Tuesday, December 19, 2006

It's 1:20 a.m., and I should honestly be in bed, because Caleb and I are going shopping tomorrow to get me some new clothes. I have spent the last two hours writing what I feel to be an amazing, intense poem. However, because of the circumstances, I'm not going to post it. If you wish to read the poem, just email me at ajbarnhart@yahoo.com.

I had some really good talks with Dylan last night after the 3rd Place Gift Exchange. He made me think through some things, and he gave me room to vent. I talked to Trista online for about an hour last night. We talked about all sorts of things. I cuddled with Doogie beside the fireplace (no matter what's going on, he's there for me; and, no, this is none of that Lev 18 crap).

I find myself at a crossroads in my life. It's really not that pleasant. It's not so much a crossroads in the physical realm or the spiritual realm, but a crossroads in the romantic realm. I am faced with two different paths, each marked with their own obstacles. Which one will I choose?

I am gaining weight because of depakote. It's a sad story.

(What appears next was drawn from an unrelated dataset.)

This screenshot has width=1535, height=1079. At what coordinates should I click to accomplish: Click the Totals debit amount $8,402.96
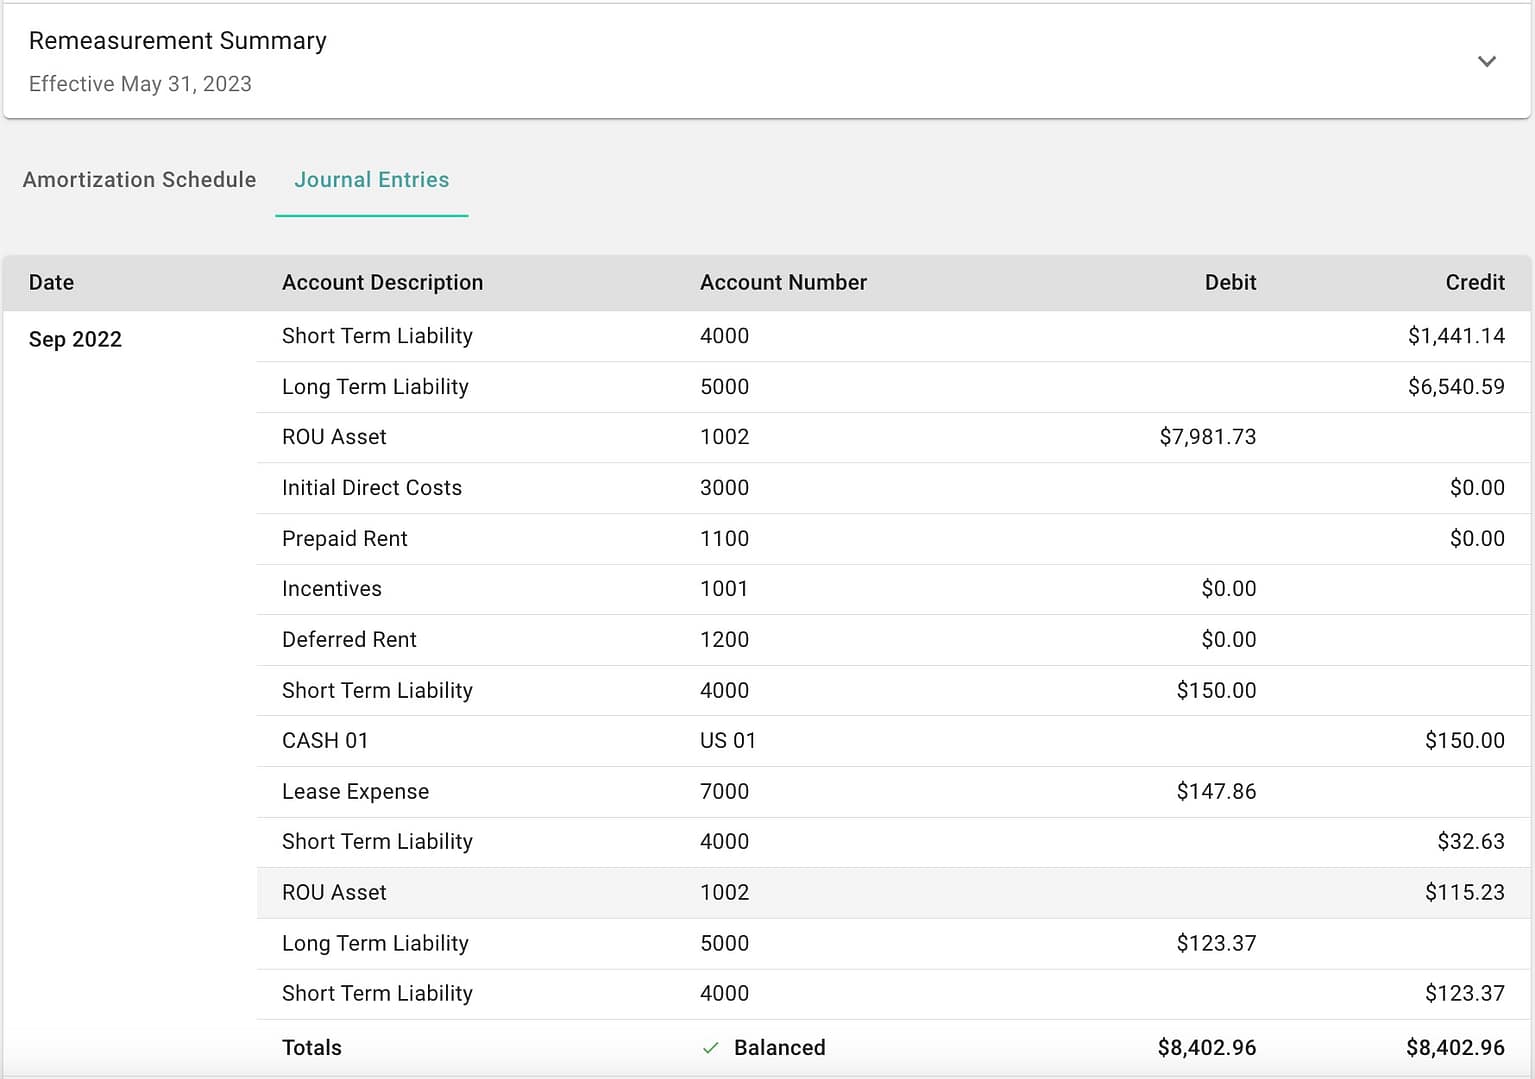tap(1206, 1048)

I guess I'll really have to do the whole organic-dieting thing, fueled by desperation.

Some biblical texts that have really been inspiring me lately are Hosea 13-14 and Joel 2. Check them out. Study them. Meditate upon them. Live them. They're very convicting, heart-wrenching, yet inspiring and hopeful. It makes you see that no matter how severe God's wrath/justice/discipline or judgment is, His grace, mercy, forgiveness, and love is so much greater.